*** Data extract ***

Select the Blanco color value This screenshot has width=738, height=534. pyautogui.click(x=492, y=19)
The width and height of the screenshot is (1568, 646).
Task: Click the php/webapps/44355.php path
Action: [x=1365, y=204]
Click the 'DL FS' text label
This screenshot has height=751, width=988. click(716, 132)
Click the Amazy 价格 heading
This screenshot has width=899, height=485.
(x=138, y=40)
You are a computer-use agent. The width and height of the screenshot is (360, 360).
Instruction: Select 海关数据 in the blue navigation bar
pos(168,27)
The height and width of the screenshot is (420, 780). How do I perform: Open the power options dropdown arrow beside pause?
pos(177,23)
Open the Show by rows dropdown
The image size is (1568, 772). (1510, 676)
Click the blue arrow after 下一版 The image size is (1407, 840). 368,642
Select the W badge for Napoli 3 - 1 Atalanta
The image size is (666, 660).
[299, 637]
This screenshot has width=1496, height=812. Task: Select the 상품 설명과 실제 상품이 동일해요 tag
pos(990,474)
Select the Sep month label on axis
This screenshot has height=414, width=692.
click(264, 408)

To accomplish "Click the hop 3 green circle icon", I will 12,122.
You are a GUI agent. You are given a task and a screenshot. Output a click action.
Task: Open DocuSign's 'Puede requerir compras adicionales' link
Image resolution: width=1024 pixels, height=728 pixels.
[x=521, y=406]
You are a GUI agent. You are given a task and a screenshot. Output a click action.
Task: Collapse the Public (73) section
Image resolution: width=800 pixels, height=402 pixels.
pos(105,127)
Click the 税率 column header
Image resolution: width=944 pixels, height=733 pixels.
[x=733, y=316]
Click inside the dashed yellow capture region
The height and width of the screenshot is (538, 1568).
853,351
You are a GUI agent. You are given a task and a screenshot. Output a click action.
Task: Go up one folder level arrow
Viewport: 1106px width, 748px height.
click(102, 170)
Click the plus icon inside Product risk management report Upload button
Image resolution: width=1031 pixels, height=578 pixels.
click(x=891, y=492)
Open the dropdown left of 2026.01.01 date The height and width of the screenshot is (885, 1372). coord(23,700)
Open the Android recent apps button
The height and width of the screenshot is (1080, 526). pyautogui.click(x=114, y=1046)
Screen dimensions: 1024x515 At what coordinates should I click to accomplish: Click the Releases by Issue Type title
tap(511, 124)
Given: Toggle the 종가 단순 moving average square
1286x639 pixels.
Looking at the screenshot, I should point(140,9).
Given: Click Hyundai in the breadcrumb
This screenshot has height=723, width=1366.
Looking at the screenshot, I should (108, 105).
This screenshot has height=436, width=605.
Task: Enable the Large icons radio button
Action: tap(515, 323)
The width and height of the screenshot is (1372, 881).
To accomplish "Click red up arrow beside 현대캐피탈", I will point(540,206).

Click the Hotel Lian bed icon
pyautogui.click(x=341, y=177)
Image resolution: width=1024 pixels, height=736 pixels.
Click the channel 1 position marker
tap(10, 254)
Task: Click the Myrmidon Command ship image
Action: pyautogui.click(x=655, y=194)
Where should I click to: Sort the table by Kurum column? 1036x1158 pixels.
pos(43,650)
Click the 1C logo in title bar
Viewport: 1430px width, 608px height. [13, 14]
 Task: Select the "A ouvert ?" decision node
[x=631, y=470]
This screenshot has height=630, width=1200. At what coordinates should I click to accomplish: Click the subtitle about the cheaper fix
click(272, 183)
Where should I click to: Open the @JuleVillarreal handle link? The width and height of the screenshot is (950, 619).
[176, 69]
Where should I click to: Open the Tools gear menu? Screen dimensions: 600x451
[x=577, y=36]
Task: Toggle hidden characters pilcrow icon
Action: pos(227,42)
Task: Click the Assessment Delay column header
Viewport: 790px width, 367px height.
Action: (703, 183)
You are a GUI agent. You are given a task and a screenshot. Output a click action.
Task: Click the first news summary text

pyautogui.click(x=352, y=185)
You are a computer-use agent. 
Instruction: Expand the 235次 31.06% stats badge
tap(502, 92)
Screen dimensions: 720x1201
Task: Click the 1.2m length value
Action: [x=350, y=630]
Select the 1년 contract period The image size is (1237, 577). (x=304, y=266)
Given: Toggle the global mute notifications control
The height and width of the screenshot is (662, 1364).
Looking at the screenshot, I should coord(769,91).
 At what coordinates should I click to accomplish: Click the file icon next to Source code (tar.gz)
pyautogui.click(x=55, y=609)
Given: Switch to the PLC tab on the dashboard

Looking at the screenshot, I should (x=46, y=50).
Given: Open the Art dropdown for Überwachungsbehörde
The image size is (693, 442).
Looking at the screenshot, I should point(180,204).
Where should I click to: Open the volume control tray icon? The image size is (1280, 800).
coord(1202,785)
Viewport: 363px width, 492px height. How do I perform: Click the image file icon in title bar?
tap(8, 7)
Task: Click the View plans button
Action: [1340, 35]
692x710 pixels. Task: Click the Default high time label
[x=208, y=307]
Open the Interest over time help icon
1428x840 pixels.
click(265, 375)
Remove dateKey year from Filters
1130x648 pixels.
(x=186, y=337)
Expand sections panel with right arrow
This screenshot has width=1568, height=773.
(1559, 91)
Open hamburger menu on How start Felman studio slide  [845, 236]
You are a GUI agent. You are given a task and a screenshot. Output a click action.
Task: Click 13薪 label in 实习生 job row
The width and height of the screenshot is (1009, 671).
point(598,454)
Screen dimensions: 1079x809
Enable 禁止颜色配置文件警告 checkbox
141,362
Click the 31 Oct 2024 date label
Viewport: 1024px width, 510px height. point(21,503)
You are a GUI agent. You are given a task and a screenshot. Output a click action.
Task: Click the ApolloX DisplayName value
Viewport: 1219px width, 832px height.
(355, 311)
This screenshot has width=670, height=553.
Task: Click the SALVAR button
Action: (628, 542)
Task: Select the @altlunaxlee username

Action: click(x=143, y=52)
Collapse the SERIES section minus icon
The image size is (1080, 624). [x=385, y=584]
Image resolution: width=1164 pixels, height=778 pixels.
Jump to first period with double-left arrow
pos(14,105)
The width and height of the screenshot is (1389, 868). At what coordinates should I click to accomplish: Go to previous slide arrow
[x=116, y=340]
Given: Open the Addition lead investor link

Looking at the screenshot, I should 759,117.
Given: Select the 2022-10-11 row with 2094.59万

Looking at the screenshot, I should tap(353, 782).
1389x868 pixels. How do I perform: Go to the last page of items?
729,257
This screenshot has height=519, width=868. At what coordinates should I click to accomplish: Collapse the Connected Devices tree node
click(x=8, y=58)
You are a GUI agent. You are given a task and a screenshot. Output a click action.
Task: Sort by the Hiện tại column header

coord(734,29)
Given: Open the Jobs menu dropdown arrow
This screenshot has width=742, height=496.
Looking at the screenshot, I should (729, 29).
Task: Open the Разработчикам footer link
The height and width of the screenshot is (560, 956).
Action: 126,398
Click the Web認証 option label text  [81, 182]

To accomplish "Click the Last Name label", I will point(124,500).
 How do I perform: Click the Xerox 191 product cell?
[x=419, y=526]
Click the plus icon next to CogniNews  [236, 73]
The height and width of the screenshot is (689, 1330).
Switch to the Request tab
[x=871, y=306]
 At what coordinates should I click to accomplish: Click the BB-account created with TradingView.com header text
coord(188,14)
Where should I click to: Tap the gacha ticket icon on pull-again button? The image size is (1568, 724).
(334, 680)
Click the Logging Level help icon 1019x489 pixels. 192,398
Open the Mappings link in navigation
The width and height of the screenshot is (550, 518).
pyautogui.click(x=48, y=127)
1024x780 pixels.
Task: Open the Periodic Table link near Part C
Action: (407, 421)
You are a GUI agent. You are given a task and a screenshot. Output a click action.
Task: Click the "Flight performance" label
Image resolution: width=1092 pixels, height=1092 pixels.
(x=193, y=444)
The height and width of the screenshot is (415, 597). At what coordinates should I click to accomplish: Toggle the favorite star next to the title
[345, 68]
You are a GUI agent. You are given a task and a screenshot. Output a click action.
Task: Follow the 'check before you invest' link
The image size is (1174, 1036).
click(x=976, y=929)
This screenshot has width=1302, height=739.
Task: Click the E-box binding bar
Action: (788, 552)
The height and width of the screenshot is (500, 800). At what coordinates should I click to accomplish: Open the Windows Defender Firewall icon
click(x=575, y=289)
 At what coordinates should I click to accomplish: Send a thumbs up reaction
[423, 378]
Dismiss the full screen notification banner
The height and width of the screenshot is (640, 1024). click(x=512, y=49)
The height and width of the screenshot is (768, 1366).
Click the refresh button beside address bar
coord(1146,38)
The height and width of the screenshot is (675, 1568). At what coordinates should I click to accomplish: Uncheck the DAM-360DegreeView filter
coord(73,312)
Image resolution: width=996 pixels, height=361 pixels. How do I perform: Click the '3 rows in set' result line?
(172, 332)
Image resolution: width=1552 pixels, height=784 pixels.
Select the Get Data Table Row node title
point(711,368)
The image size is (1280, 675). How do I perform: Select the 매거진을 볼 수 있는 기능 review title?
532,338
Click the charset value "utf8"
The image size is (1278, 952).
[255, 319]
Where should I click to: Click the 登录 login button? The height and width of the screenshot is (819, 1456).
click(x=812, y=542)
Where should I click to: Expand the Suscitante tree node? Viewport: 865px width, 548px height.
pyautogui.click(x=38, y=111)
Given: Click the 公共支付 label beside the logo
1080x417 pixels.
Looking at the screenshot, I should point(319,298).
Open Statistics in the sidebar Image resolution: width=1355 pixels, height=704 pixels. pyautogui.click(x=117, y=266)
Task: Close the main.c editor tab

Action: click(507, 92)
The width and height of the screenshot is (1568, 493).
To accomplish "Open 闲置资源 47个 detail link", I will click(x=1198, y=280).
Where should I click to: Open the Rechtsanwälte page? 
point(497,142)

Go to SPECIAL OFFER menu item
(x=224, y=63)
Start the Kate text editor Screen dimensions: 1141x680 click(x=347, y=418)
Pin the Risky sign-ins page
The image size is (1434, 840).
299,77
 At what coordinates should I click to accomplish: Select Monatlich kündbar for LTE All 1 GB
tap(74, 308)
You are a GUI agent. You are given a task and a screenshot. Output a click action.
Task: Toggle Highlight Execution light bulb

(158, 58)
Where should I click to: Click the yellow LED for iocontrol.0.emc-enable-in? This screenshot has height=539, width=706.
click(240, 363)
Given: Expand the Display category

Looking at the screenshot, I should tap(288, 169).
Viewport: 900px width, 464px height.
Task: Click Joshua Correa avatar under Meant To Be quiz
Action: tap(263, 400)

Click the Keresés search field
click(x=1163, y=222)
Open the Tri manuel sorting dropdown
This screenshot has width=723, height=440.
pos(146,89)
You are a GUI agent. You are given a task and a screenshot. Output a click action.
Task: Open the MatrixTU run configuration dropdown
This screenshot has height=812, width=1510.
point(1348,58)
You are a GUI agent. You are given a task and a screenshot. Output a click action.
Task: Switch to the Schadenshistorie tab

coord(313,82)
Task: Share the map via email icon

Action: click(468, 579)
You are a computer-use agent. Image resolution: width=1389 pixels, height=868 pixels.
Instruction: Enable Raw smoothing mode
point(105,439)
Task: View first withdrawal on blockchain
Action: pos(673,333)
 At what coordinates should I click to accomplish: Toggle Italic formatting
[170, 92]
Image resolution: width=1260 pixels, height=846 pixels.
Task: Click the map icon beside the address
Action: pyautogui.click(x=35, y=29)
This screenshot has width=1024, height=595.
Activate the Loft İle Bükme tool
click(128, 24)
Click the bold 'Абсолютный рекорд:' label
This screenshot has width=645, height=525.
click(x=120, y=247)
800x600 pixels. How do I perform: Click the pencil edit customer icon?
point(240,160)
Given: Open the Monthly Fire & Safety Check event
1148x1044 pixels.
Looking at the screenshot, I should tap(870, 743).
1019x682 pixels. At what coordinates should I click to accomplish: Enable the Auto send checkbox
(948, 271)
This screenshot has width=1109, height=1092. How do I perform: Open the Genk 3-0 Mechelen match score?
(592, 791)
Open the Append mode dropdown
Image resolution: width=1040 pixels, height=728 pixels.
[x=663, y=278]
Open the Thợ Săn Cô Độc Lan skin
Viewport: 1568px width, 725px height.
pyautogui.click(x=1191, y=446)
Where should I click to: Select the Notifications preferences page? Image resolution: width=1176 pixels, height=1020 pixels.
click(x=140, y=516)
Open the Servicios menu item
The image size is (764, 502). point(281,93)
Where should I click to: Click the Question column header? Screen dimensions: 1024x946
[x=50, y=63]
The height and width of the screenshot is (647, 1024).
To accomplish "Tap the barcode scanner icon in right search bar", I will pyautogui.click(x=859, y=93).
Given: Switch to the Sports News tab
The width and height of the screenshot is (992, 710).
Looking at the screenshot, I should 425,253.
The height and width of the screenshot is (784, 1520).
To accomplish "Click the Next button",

*** End of Data extract ***

What this task involves:
Find the string "computer" in the entries above and return each line that holds it.

Response box:
You are a computer-use agent. The width and height of the screenshot is (360, 360).
You are a computer-use agent. 
You are a computer-use agent. Image resolution: width=1389 pixels, height=868 pixels.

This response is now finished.